In online forums members discussed their fantasies. These were about how they would kick all the foreigners out of Germany. They euphemistically called it a “remigration” master plan and it really reminded everybody of – you guessed it – the Nazis.
That’s why almost every weekend since late January there have been huge demonstrations. Close to 1.4 million people attended the first round. The streets of Berlin, Hamburg, Cologne and others were alive with the sound of slogans such as “we hate Nazis” and “no tolerance for intolerance”.
The shouting was accompanied by the dull thunder of millions of Germans patting themselves on the back. The AfD is still the second-most-popular party in the land but it is looking a little worse in the latest surveys. Locals here feel like they’ve saved democracy, everything is fine, and they can now go back to recycling plastic and wearing socks with Birkenstocks.
But there’s a problem. The cynical among us might argue that big demonstrations are, by their very nature, stupid. After all, everyone gathers under one banner and that can never cover the ever-changing ebb and flow of opinions and attitudes flushing through the shuffling human throng.

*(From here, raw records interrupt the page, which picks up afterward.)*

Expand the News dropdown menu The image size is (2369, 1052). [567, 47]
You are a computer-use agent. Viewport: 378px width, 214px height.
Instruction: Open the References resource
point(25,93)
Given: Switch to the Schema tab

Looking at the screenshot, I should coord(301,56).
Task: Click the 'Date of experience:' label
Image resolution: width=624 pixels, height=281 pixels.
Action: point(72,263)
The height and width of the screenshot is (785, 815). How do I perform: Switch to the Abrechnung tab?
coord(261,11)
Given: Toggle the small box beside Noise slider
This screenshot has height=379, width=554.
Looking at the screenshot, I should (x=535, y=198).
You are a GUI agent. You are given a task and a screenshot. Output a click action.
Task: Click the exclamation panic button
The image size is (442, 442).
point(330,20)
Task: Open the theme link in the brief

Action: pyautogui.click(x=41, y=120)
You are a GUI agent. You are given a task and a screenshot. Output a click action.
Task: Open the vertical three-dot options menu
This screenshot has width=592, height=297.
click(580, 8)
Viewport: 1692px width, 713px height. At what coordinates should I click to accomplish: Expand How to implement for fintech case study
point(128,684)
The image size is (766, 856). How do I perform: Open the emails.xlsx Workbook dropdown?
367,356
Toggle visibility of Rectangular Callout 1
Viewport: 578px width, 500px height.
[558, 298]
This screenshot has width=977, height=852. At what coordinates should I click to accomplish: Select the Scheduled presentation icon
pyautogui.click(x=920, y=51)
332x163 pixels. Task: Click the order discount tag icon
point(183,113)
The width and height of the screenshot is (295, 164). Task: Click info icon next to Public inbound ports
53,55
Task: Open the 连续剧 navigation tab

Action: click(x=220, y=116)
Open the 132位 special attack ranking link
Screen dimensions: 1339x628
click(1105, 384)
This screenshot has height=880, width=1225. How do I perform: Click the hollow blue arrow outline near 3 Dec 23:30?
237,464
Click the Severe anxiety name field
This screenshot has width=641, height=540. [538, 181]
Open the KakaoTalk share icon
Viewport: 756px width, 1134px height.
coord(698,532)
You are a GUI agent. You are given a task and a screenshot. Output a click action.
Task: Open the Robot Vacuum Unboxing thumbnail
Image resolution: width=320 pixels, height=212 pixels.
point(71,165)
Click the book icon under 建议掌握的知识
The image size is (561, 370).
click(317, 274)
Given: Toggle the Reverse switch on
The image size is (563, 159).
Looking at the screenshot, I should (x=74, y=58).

So you may get some folk at a protest who will say – as one German software billionaire recently did – that, oh yes, they’re very concerned about the rise of far-right racists but oh, also really worried about all the Arabs in Berlin. And without a trace of irony.
Some people seem to believe they need only point out the bad guys in the other corner to win a pro-democracy medal. But, as Will Shakespeare might say, those fools protesting the far right doth think they are wise, but the wise man knows himself a fool, and that, at the wrong place and the wrong time, he, too, is just as capable of prejudice as the next idiot.
In fact, many of the politicians speechifying at the demonstrations have been as guilty of biased rhetoric as the wannabe fascists they despise. Green party co-leader and vice-chancellor of Germany Robert Habeck recently said that if German Muslims didn’t behave the way he wanted, “the state” might not be able to offer them protection if things got rough.
Whenever there’s a problem – not enough doctors, too many criminals – the leader of the Christian Democrats, Friedrich Merz, likes to bring up deportation. “Just deport them all,” he regularly suggests, without pausing to ask if the people making trouble might actually be German. The junior party in Germany’s coalition government is currently blocking the modernisation of the country’s anti-discrimination laws. The neoliberal Free Democrats think the changes are too “woke” for the country’s own good. But as a coalition of civil society groups wrote in an open letter in mid-February, referring to political grandstanding at the pro-democracy protests, “making speeches on Sunday is not enough”.
Recently, the newspaper Die Zeit tried to explain why the anti-AfD protests have been so big and impactful. It’s the shock, wrote Nils Boeing, co-founder of a network of organisations opposed to far-right ideologies.
Germans “were on guard against classic fascists”, he argued. “That’s why the shock is so deep … most people were looking in the wrong direction.”
Yes, it is delightful that so many people here see far-right fascism as the threat it clearly is. But, at the risk of repeating the past, there’s also another direction they should be looking into a little more, and that’s the mirror.